Das Treffen mit Detective Chen verlief angespannt. Er gab ihr die Ausweise der toten Mafia-Bosse, wies auf die Parallelen zum Pyramid-Vorfall hin. Sie nahm die Information auf, aber das Misstrauen in ihren Augen blieb.
Die weiße Karte
Bei den Aufräumarbeiten am Nachmittag machte Ben einen Fund. In der Jackentasche eines Toten steckte eine Keycard - reinweiß, nur das Cascade-Logo eingeprägt, keine Farbe, keine Beschriftung. Er gab sie Vincent.
Der Sicherheitschef untersuchte die Karte in seinem Büro. All-Access für Gästebereiche, aber mehr - Zugänge, die er nicht kannte, Bereiche, die auf keinem seiner Sicherheitspläne verzeichnet waren.
Vincent steckte die Karte ein. Iris würde nichts davon erfahren.
Die Schatten werden länger
Drei Männer, verbunden durch eine Nacht des Horrors, gingen getrennte Wege:
Vincent musste herausfinden, was beim Pyramid geschehen war. Und er musste es schaffen, beide Harry Potter Vorstellungen mit Emily zu besuchen, komme was wolle.
Ben stand vor der Aufgabe, Ashley von seinem Jobwechsel zu erzählen. Und Peter Miller brauchte Informationen - der Journalist war vielleicht paranoid, aber er war auch brilliant. Dann war da noch die verstörende Nachricht seines Bruders: Genau dort, wo Happy die Leichen vergraben hatte, sollte ein Brunnen gebohrt werden.
Happy musste mit Ben über Sergeant Millers Geistererscheinung sprechen. Und seinen Bruder davon überzeugen, die Baupläne für das Golfresort zu ändern. Kein Brunnen durfte die Toten stören.

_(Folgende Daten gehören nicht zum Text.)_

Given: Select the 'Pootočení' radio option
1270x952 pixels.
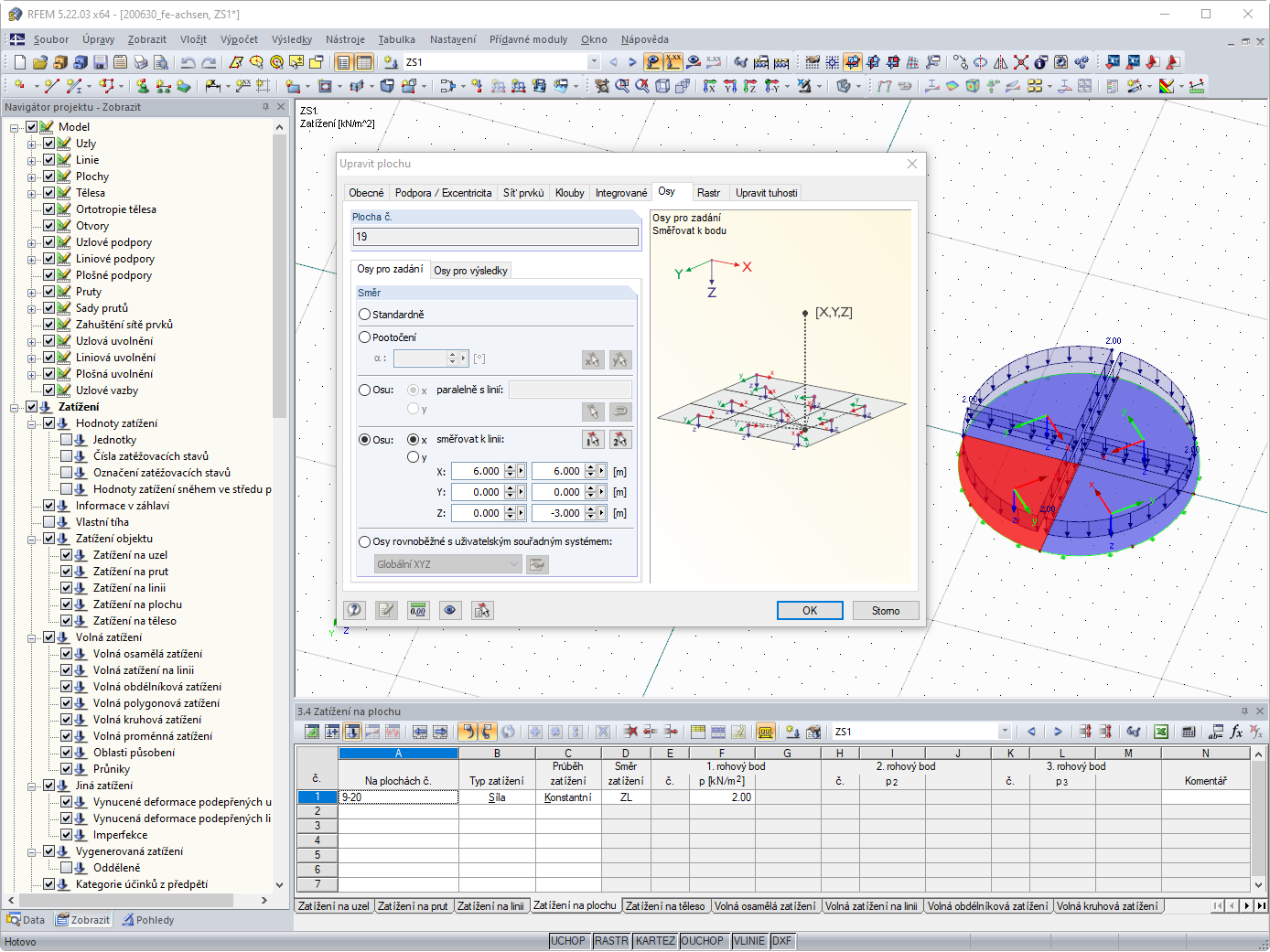Looking at the screenshot, I should pyautogui.click(x=365, y=337).
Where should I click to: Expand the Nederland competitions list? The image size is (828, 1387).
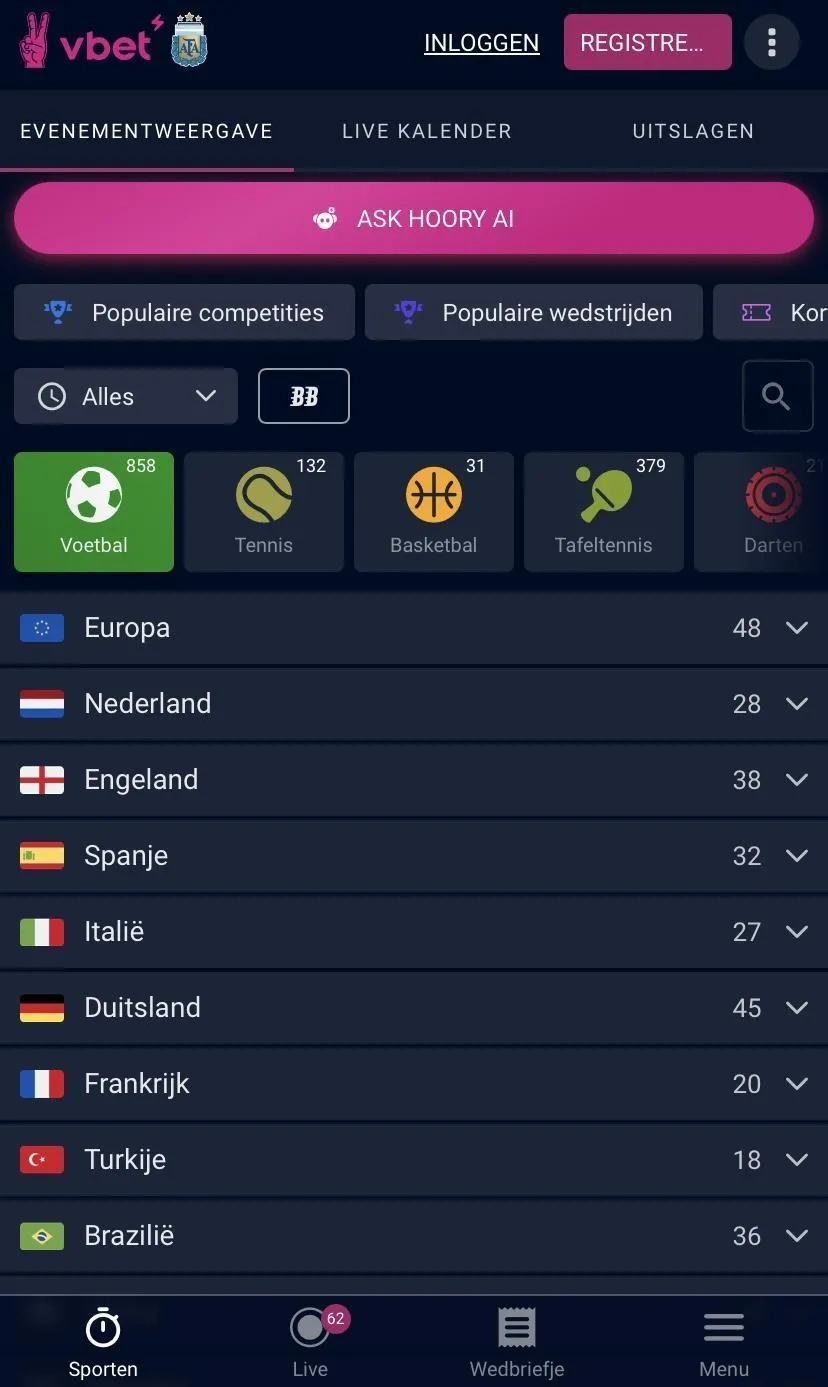point(796,704)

Las Vegas glitzerte in der Wüstensonne, aber unter der Oberfläche bewegten sich Schatten. Was immer in dieser Nacht begonnen hatte, es war noch lange nicht vorbei.
Die drei Männer wussten es noch nicht, aber sie standen am Rand eines Abgrunds, der tiefer war als alles, was sie sich vorstellen konnten. Und unten, im Dunkeln, wartete etwas Hungriges.